Off-by-one on range boundaries
Wrong move: Loop endpoints miss first/last candidate.
Usually fails on: Fails on minimal arrays and exact-boundary answers.
Fix: Re-derive loops from inclusive/exclusive ranges before coding.
Move from brute-force thinking to an efficient approach using array strategy.
Given an integer array nums and two integers firstLen and secondLen, return the maximum sum of elements in two non-overlapping subarrays with lengths firstLen and secondLen.
The array with length firstLen could occur before or after the array with length secondLen, but they have to be non-overlapping.

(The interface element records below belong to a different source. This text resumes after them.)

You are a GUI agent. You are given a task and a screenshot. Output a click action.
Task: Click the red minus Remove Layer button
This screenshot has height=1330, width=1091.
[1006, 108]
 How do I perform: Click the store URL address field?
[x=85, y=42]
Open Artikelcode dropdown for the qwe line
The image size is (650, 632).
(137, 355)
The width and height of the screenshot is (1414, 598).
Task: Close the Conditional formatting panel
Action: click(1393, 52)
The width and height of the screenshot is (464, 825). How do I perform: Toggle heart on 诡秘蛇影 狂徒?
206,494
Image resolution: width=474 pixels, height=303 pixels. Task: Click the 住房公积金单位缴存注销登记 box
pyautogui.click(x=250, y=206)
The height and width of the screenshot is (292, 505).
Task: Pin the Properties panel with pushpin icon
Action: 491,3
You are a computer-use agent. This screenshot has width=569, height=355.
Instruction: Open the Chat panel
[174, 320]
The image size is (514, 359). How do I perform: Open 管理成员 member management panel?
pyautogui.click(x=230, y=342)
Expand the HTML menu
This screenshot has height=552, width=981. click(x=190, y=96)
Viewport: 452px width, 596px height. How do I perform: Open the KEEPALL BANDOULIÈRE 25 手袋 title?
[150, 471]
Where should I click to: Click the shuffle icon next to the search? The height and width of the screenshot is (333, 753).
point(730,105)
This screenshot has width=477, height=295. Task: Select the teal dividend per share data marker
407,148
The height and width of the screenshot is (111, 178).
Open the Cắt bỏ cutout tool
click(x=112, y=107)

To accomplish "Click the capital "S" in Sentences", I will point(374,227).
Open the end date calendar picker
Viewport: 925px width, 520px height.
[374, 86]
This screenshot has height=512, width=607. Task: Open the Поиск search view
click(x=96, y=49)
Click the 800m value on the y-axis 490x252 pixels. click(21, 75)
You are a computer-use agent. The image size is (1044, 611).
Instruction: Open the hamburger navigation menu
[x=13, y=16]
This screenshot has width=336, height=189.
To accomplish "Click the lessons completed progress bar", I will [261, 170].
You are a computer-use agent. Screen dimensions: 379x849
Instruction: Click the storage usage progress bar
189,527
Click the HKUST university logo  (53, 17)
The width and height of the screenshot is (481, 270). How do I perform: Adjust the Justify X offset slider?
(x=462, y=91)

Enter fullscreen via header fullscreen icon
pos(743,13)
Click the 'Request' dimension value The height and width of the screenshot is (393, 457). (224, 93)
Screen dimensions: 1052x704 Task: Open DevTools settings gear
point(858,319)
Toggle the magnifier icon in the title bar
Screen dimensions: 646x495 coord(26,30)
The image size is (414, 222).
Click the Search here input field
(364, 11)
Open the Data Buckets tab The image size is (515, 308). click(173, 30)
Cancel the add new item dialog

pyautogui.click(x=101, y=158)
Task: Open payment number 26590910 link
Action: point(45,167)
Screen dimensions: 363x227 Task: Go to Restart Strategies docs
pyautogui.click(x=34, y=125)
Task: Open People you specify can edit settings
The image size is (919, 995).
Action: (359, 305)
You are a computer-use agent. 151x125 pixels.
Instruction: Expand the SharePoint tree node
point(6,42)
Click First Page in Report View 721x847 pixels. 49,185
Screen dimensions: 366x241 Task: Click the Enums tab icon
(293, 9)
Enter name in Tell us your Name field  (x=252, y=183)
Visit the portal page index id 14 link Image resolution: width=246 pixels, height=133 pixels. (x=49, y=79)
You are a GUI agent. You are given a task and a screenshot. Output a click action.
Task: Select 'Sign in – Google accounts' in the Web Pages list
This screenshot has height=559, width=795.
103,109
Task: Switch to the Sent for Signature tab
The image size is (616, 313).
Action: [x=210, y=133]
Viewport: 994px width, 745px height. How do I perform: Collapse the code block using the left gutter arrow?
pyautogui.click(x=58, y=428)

A subarray is a contiguous part of an array.
Example 1:
Input: nums = [0,6,5,2,2,5,1,9,4], firstLen = 1, secondLen = 2 Output: 20 Explanation: One choice of subarrays is [9] with length 1, and [6,5] with length 2.
Example 2:
Input: nums = [3,8,1,3,2,1,8,9,0], firstLen = 3, secondLen = 2 Output: 29 Explanation: One choice of subarrays is [3,8,1] with length 3, and [8,9] with length 2.
Example 3:
Input: nums = [2,1,5,6,0,9,5,0,3,8], firstLen = 4, secondLen = 3 Output: 31 Explanation: One choice of subarrays is [5,6,0,9] with length 4, and [0,3,8] with length 3.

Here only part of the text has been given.